Thursday, December 30, 2021

Chris Hayes' Realistic View Of Our Near Term Future Was One Of The Best I've Heard All During Covid But It Only Points To Understanding

 


Direct link to video 

My take on this is that all of the good that we can get from the freedom to determine our own lives and the course of our societies is defeated when that is turned to irresponsible, selfish, self-centered liberty to do whatever we want without responsibility.   I know using the word "liberty" so popular with, especially, conservatives but also with secular liberals in that contrast is bound to be everything from confusing to enraging but that's what it is.  Liberty removed from the morality of the Golden Rule which we cannot seem to extend to even our fellow humans, will always be a mortal danger to someone.  In this case, since a virus is involved, to everyone.

In the last part of Walter Brueggemann's lecture Slow Wisdom As A Subversion (or Sub-Version) of Reality he said that what is a proper lesson of kindergarten is also part of the relevant business of the university.   I think it can be condensed in the real, effective, responsible and consistent practice of moral responsibility and the fetish of liberty and individualism which is the underside of the credo of American civic faith is and always will be in opposition to that moral responsibility.  In normal times it is far less dramatically obvious to most people what the consequences of that selfish irresponsibility is because its consequences are not made real in a viral disease that can kill you or seriously disable you, very likely in some cases permanently.   

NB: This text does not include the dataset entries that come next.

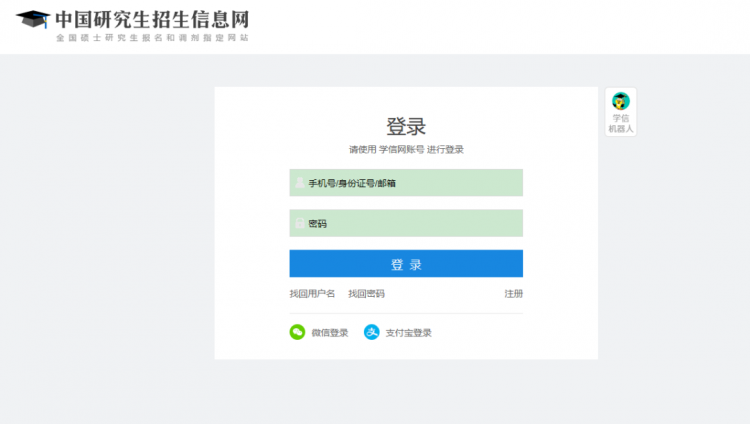Select 微信登录 text link
Viewport: 750px width, 424px height.
329,333
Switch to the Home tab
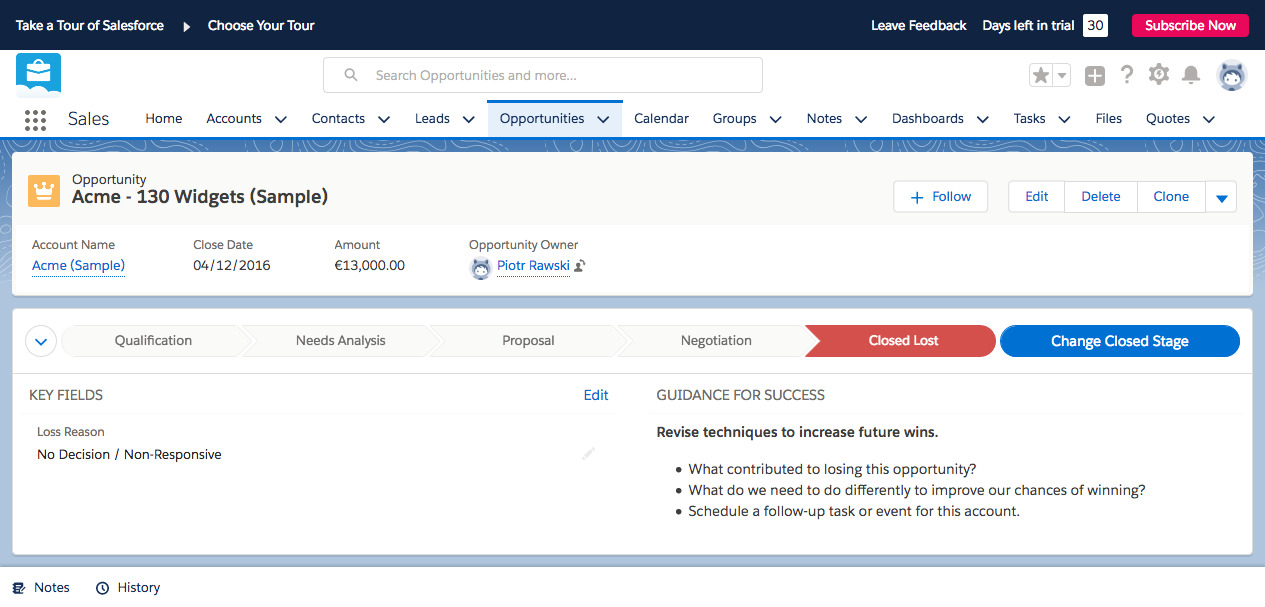 pos(164,118)
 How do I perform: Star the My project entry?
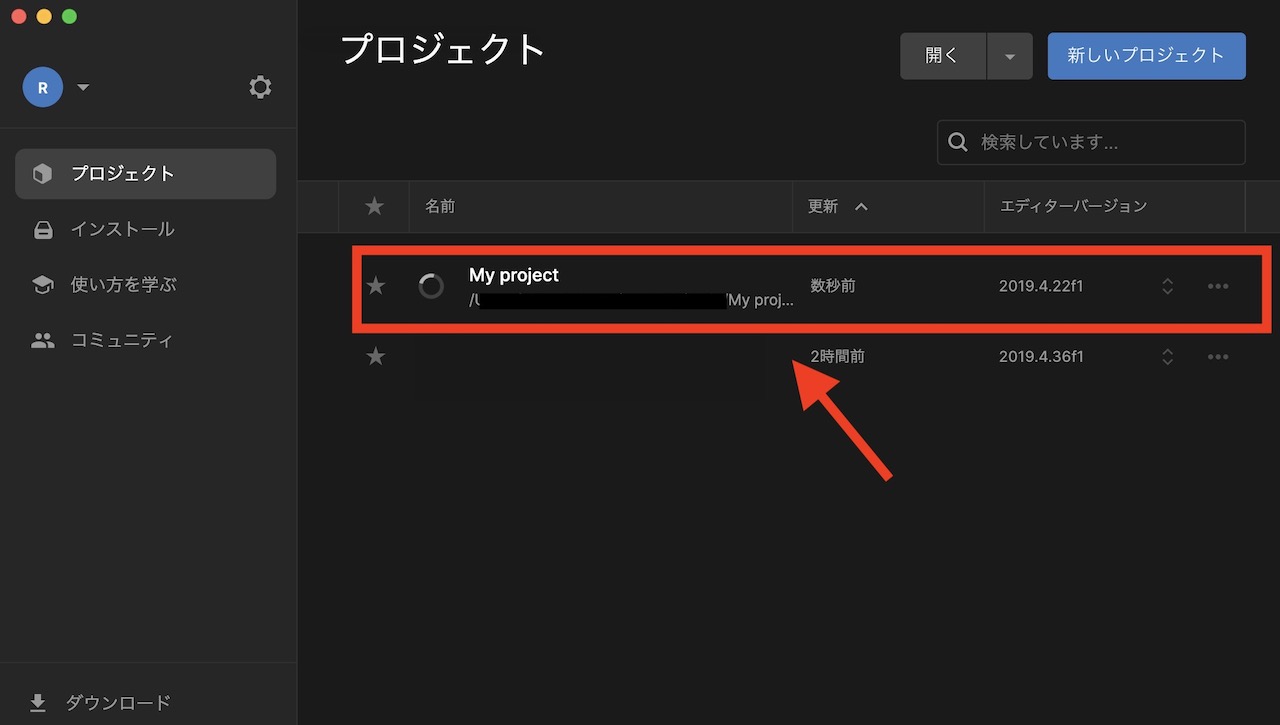pos(375,286)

If, as I believe most likely, the disease originated in the brutally cruel wet market captivity and slaughter of wild animals so rich people could eat meat - AND LET'S NOT KID OURSELVES, IT COULD WELL HAVE ORIGINATED IN AN AMERICA, EUROPEAN OR THIRD-WORLD PIG MEAT OR CHICKEN OR DUCK OPERATION - its origin is from acts of callous human selfishness and feeding appetites. 

If, and though I don't believe it the idea is not entirely implausible, the virus was a result of human manipulation in a scientific lab, it was, again, created in an act of dubious responsibility, certainly one of wisdom generating something that scientists who never consider morality as a part of their purely scientific work certainly should have thought many times over whether or not they should do it.  I can't know if it was out of professional interest, the eternal quest among scientists to have something else to publish or, if it was to be concealed, to get them approval at work, or if it was merely the kind of scientific curiosity that I once heard an ex-Soviet scientist say led him to try to create the most deadly possible viruses he could construct with the tool of breeding he had at his dispose.  The ability of scientists to manipulate DNA at a level they can now makes the choice to permit science to be done merely out of a quest for knowledge and not with a strong hand of considering moral responsibility is probably one of the more dangerous things in human culture today.  I think it could turn out to be the thing that turns our ability to do science and the modernism that included the rise of modern science divorced from questions of morality into the definitive maladaptation as Darwinists conceive of them, leading to the extinction of our species as, in fact, science has given us the amorally used power to drive so many thousands of other species into extinction. 

It's been my experience of talking to some of them that many scientists don't even want us to consider the possibility that it originated in the work of scientists, as if they are not as prone to unintentionally carry a deadly virus out of the lab as a worker in raising animals in the meat industry could.   Even that level of moral awareness and reflection is anathema to them.  In the West, they don't even want the inconvenience of considering that their laxly supervised, dopey kid grad assistants are quite capable of getting infected and then going out into the wider world.  And I do think a lot of that is a matter of professional, faculty convenience. 

If what Chris Hayes said didn't scare you enough, I'll leave you with that thought, that the science that may save us from this one, and that's entirely dependent on medical, epidemiological and other branches of science being made effective by a morality that is absent from science, itself and that could be swamped by either the amorality of our feeding our appetites without regard for the suffering of our fellow creatures.  Or that scientists on the make are allowed to do some stupendously dangerous things that can escape the lab and spread like the Covid-19 virus has, even more dangerous things.   Though I think in this case it was viruses passing among different species, picking up mutations and passing into the human beings selling the miserable creatures to people to eat them.  The next one could, as ones in the past have, come from an American pig breeding operation or a chicken meat factory.   

It all started in allowing huge areas of human activity to sluff off moral considerations instead of practicing them.  As even the discussion of moral considerations became unfashionable and then distasteful in our pursuit of  liberty that has successfully been transformed from a value intrinsically wedded to responsibility into an idol of self-indulgence, there's nothing else to stop our self-extinction.